** start of TEXT PASSAGE **
Anarchy: Crowley’s “do as thou wilt.”
Study: Cass describes this as “Find all the truths” and conveniently lines up with Robert Graves. As if finding all the truths would actually be possible.
Fight: Includes finding out things but only where relevant.
Manipulate: Technically playing all of these off against each other instead of allowing them to act in concert.
I tentatively think we can map them onto the Strauss–Howe model:
Prophet/Manipulate
Nomad/Study
Hero/Fight
Artist/Anarchy
However the Maiden/Mother/Crone model lacks a generation, and Persephone seems to sit strangely. Anarchy was her choice but it is not quite representative of Persephone’s stated role of Mother. Perhaps because the proposed fight was not the right one? As The Destroyer she was fighting. We know she occasionally gets to fight back against Ananke over the course of history. Maybe she is still on the cusp? Indeed Persephone as a mythic archetype is always on this cusp. She is forever defined by the moment of her abduction. She brings the secret of life and death. She is a transitional deity.
** end of TEXT PASSAGE **
• THE TASK:
Reproduce the part of the passage on the four paths that opens with the words "Manipulate: Technically playing" and closes with "a transitional deity.". The material is not needed for this work.
** start of DATA SEGMENT **
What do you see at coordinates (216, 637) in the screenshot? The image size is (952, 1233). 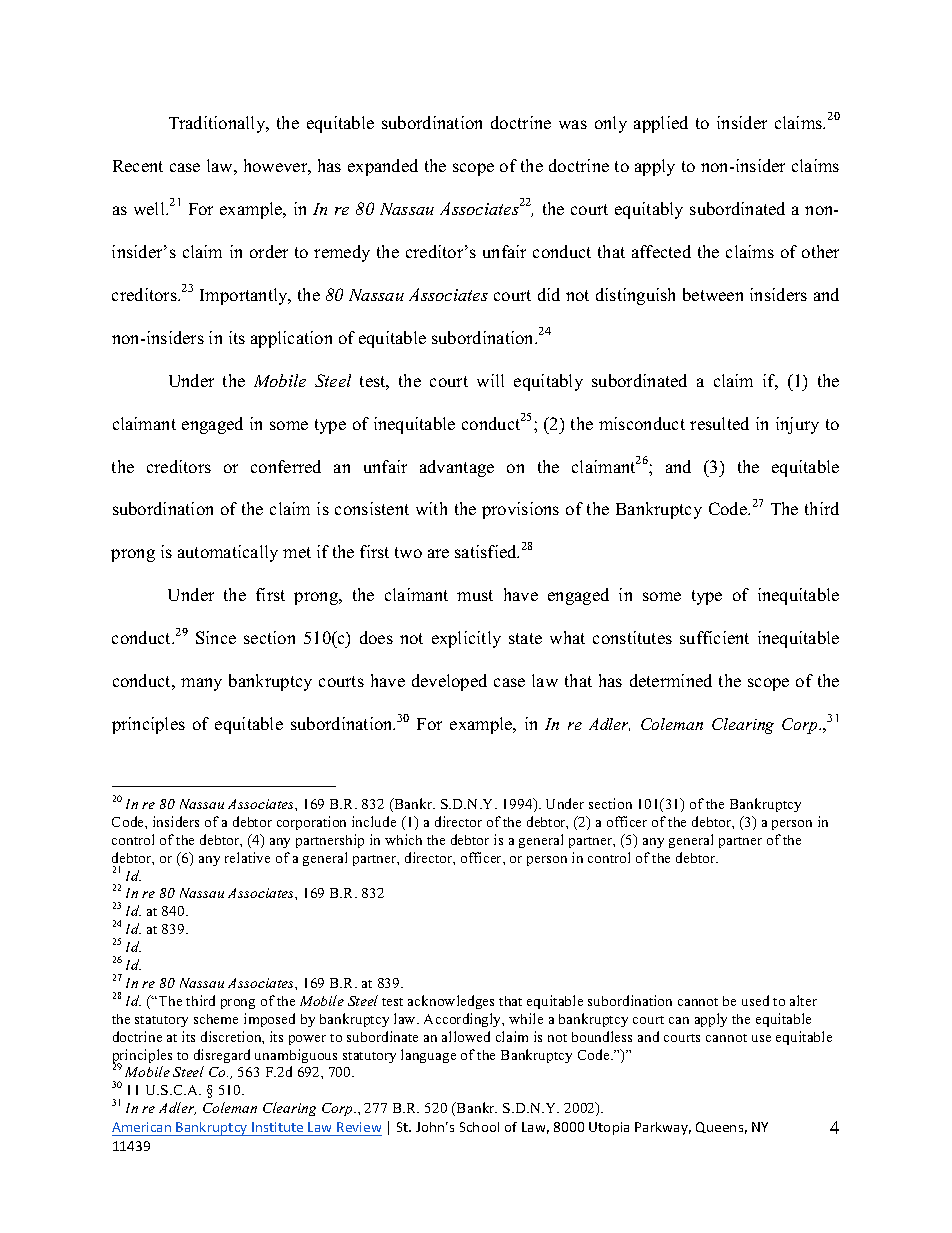 I see `Since` at bounding box center [216, 637].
** end of DATA SEGMENT **
• THE OUTPUT:
Manipulate: Technically playing all of these off against each other instead of allowing them to act in concert.
I tentatively think we can map them onto the Strauss–Howe model:
Prophet/Manipulate
Nomad/Study
Hero/Fight
Artist/Anarchy
However the Maiden/Mother/Crone model lacks a generation, and Persephone seems to sit strangely. Anarchy was her choice but it is not quite representative of Persephone’s stated role of Mother. Perhaps because the proposed fight was not the right one? As The Destroyer she was fighting. We know she occasionally gets to fight back against Ananke over the course of history. Maybe she is still on the cusp? Indeed Persephone as a mythic archetype is always on this cusp. She is forever defined by the moment of her abduction. She brings the secret of life and death. She is a transitional deity.